* _The records_:
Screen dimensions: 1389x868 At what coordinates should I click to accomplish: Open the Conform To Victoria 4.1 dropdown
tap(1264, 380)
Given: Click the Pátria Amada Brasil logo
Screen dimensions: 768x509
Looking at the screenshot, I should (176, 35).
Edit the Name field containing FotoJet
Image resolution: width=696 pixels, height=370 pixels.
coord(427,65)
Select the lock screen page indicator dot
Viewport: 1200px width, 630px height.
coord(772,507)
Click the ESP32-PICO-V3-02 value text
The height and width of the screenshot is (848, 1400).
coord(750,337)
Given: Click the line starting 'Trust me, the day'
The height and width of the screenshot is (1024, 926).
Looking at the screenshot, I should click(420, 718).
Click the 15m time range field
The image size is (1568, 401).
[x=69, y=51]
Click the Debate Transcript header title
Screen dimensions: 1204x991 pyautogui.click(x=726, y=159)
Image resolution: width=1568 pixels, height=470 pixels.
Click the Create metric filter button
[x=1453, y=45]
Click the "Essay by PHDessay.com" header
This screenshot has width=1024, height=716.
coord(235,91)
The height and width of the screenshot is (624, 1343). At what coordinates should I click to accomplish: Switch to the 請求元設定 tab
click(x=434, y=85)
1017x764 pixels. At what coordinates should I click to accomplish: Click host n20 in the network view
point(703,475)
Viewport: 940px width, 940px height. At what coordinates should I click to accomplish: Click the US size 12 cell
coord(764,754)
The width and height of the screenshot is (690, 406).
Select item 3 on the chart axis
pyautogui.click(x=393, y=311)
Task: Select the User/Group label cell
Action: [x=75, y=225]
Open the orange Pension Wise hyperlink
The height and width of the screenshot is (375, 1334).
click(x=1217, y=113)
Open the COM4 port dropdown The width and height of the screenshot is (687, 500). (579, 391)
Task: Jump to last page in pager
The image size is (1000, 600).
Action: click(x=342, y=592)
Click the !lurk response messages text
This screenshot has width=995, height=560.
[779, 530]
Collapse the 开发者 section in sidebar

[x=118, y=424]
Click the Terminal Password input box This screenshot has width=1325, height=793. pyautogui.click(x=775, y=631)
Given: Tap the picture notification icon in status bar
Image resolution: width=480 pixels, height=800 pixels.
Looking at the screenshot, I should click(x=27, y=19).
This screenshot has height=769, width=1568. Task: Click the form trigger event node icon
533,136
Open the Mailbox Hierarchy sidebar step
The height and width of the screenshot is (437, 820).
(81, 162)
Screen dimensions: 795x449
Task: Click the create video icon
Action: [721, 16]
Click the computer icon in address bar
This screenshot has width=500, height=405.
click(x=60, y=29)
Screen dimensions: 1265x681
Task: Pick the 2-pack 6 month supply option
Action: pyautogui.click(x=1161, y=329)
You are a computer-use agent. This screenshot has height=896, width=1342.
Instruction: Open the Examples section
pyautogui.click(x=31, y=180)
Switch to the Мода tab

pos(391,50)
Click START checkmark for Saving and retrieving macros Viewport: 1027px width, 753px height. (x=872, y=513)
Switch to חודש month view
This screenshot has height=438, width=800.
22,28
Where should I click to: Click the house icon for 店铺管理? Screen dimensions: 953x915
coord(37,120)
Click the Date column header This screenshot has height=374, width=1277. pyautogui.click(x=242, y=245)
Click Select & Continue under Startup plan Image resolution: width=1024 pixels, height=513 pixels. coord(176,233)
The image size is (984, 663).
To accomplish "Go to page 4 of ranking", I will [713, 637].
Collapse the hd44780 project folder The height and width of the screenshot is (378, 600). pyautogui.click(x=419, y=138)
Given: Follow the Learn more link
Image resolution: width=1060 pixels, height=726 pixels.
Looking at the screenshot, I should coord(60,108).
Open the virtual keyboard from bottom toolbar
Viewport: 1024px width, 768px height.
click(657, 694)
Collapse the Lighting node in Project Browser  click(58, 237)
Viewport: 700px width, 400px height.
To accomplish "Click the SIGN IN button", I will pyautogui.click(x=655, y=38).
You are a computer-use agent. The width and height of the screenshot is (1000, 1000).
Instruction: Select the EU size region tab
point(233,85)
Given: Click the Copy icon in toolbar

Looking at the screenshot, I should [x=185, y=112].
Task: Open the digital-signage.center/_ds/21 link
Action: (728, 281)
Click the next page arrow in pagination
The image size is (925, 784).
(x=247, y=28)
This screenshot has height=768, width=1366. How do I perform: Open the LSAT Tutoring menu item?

* _Task instructions_: Transcribe every line above, character for character.

* _Written answer_:
Screen dimensions: 1389x868 At what coordinates should I click to accomplish: Open the Conform To Victoria 4.1 dropdown
tap(1264, 380)
Given: Click the Pátria Amada Brasil logo
Screen dimensions: 768x509
Looking at the screenshot, I should (176, 35).
Edit the Name field containing FotoJet
Image resolution: width=696 pixels, height=370 pixels.
coord(427,65)
Select the lock screen page indicator dot
Viewport: 1200px width, 630px height.
coord(772,507)
Click the ESP32-PICO-V3-02 value text
The height and width of the screenshot is (848, 1400).
coord(750,337)
Given: Click the line starting 'Trust me, the day'
The height and width of the screenshot is (1024, 926).
Looking at the screenshot, I should click(420, 718).
Click the 15m time range field
The image size is (1568, 401).
[x=69, y=51]
Click the Debate Transcript header title
Screen dimensions: 1204x991 pyautogui.click(x=726, y=159)
Image resolution: width=1568 pixels, height=470 pixels.
Click the Create metric filter button
[x=1453, y=45]
Click the "Essay by PHDessay.com" header
This screenshot has width=1024, height=716.
coord(235,91)
The height and width of the screenshot is (624, 1343). At what coordinates should I click to accomplish: Switch to the 請求元設定 tab
click(x=434, y=85)
1017x764 pixels. At what coordinates should I click to accomplish: Click host n20 in the network view
point(703,475)
Viewport: 940px width, 940px height. At what coordinates should I click to accomplish: Click the US size 12 cell
coord(764,754)
The width and height of the screenshot is (690, 406).
Select item 3 on the chart axis
pyautogui.click(x=393, y=311)
Task: Select the User/Group label cell
Action: [x=75, y=225]
Open the orange Pension Wise hyperlink
The height and width of the screenshot is (375, 1334).
click(x=1217, y=113)
Open the COM4 port dropdown The width and height of the screenshot is (687, 500). (579, 391)
Task: Jump to last page in pager
The image size is (1000, 600).
Action: click(x=342, y=592)
Click the !lurk response messages text
This screenshot has width=995, height=560.
[779, 530]
Collapse the 开发者 section in sidebar

[x=118, y=424]
Click the Terminal Password input box This screenshot has width=1325, height=793. pyautogui.click(x=775, y=631)
Given: Tap the picture notification icon in status bar
Image resolution: width=480 pixels, height=800 pixels.
Looking at the screenshot, I should click(x=27, y=19).
This screenshot has height=769, width=1568. Task: Click the form trigger event node icon
533,136
Open the Mailbox Hierarchy sidebar step
The height and width of the screenshot is (437, 820).
(81, 162)
Screen dimensions: 795x449
Task: Click the create video icon
Action: [721, 16]
Click the computer icon in address bar
This screenshot has width=500, height=405.
click(x=60, y=29)
Screen dimensions: 1265x681
Task: Pick the 2-pack 6 month supply option
Action: pyautogui.click(x=1161, y=329)
You are a computer-use agent. This screenshot has height=896, width=1342.
Instruction: Open the Examples section
pyautogui.click(x=31, y=180)
Switch to the Мода tab

pos(391,50)
Click START checkmark for Saving and retrieving macros Viewport: 1027px width, 753px height. (x=872, y=513)
Switch to חודש month view
This screenshot has height=438, width=800.
22,28
Where should I click to: Click the house icon for 店铺管理? Screen dimensions: 953x915
coord(37,120)
Click the Date column header This screenshot has height=374, width=1277. pyautogui.click(x=242, y=245)
Click Select & Continue under Startup plan Image resolution: width=1024 pixels, height=513 pixels. coord(176,233)
The image size is (984, 663).
To accomplish "Go to page 4 of ranking", I will [713, 637].
Collapse the hd44780 project folder The height and width of the screenshot is (378, 600). pyautogui.click(x=419, y=138)
Given: Follow the Learn more link
Image resolution: width=1060 pixels, height=726 pixels.
Looking at the screenshot, I should coord(60,108).
Open the virtual keyboard from bottom toolbar
Viewport: 1024px width, 768px height.
click(657, 694)
Collapse the Lighting node in Project Browser  click(58, 237)
Viewport: 700px width, 400px height.
To accomplish "Click the SIGN IN button", I will pyautogui.click(x=655, y=38).
You are a computer-use agent. The width and height of the screenshot is (1000, 1000).
Instruction: Select the EU size region tab
point(233,85)
Given: Click the Copy icon in toolbar

Looking at the screenshot, I should [x=185, y=112].
Task: Open the digital-signage.center/_ds/21 link
Action: (728, 281)
Click the next page arrow in pagination
The image size is (925, 784).
(x=247, y=28)
This screenshot has height=768, width=1366. How do I perform: Open the LSAT Tutoring menu item?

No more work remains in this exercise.